Please set the lines down again exactly, from the top of the entries through the line that contains "Given: Open the Products (1) filter dropdown".

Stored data
◆ ◆ ◆ ◆ ◆

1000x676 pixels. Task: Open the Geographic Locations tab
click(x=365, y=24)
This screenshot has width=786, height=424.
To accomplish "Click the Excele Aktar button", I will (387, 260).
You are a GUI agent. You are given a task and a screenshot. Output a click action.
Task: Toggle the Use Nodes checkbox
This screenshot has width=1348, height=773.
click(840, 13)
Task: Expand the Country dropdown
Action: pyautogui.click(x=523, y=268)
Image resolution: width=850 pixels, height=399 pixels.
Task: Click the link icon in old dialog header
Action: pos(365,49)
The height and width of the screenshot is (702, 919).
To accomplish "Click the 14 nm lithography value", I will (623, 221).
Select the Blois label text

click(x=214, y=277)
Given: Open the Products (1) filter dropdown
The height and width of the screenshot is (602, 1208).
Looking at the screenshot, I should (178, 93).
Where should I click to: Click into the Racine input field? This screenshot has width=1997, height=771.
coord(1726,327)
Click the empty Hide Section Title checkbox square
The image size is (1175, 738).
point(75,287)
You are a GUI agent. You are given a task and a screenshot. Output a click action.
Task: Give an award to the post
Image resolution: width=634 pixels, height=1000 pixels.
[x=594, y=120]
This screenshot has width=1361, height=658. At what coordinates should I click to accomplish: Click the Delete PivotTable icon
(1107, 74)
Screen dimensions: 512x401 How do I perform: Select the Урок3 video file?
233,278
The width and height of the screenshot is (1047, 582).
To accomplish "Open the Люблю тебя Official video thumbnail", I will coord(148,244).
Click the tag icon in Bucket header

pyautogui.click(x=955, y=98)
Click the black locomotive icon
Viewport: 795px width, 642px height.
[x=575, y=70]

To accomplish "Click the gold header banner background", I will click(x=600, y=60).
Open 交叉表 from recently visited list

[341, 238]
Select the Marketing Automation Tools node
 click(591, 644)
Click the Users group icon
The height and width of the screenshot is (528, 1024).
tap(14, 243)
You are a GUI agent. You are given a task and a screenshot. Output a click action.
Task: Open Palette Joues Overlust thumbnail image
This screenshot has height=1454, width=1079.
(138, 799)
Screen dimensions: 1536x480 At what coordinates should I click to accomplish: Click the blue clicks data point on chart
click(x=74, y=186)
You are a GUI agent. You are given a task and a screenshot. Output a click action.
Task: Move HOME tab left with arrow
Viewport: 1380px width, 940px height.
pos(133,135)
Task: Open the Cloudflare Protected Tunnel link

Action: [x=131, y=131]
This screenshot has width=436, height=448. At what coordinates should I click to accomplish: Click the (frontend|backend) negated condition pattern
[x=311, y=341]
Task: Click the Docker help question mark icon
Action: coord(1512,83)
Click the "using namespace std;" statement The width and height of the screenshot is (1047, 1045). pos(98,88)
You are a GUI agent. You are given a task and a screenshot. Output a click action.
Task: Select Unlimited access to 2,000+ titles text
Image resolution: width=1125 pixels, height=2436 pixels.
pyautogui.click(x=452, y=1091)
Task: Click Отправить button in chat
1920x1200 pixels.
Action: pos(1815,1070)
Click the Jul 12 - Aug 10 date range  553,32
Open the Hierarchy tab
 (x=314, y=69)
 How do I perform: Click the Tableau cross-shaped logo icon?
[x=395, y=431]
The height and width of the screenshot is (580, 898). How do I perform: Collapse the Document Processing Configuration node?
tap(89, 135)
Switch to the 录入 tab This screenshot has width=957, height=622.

◆ ◆ ◆ ◆ ◆

■ ANSWER SPACE:
1000x676 pixels. Task: Open the Geographic Locations tab
click(x=365, y=24)
This screenshot has width=786, height=424.
To accomplish "Click the Excele Aktar button", I will (387, 260).
You are a GUI agent. You are given a task and a screenshot. Output a click action.
Task: Toggle the Use Nodes checkbox
This screenshot has width=1348, height=773.
click(840, 13)
Task: Expand the Country dropdown
Action: pyautogui.click(x=523, y=268)
Image resolution: width=850 pixels, height=399 pixels.
Task: Click the link icon in old dialog header
Action: pos(365,49)
The height and width of the screenshot is (702, 919).
To accomplish "Click the 14 nm lithography value", I will (623, 221).
Select the Blois label text

click(x=214, y=277)
Given: Open the Products (1) filter dropdown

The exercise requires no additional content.